Inspired by the historic 2008 presidential election, Brooklyn painter Charlotta Janssen was looking for a way to pay homage to the people who helped paved the way for the first African-American president of the United States. Janssen discovered the unadorned, grainy head-shots of the people who peacefully resisted segregation in the American South and was compelled to recreate them in her own vision. What resulted is a heroic series of portraits of the courageous American citizens known as the Freedom Riders arrested in 1961. Exhibited intentionally alongside Eric Etheridge's photographs of Freedom Riders, these large-scale color portraits pay homage to those who faced an oppressive system with non-violence and present a deep mix of emotions in each portrait: fear, joy, anger, triumph, and innocence.
"At first my work re-imagined discarded and archival photographs of poor and working class Americans taken before, during and after the Great Depression. While at once cautionary, my images attempted to celebrate both the individual dignity and group solidarity of my subjects. Furthermore drawn to the tension between the stoic formality of the age–as expressed through uniforms, suits, dresses, hats, machines, architecture, etc.–and the piercing drama of facial expression, I sought to create images that are as humanistic as abstract. Working in acrylic, oil, and rust, I pay homage to the hard lines of comic artist Bob Kane (Batman) and the work of Grant Wood (with an urban bent) and Francis Bacon, in giving new life to the vibrant deteriorating photographs of a past, but all too prescient era.

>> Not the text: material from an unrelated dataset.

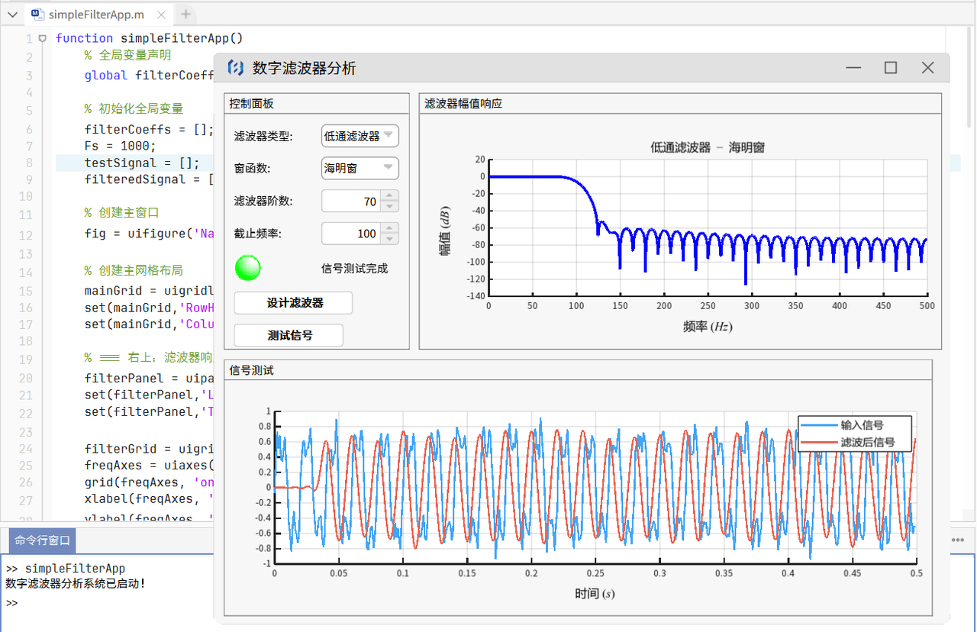This screenshot has height=632, width=977.
Task: Click the green status indicator lamp
Action: (247, 268)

"In 2009 I started working from my own photographs, maintaining the stark composition from the photographs of times gone by, yet introducing more seemingly light-hearted themes.
"In 2010 the Freedom Riders took ahold of me. Mug shots that had preserved the reciprocity of confrontation - being confronted by injustice whilst confronting it for its injustice drew me in. Intuitively I added collage to convey a feeling for the time and the severity of the moment these images were taken, creating a context of noise and music."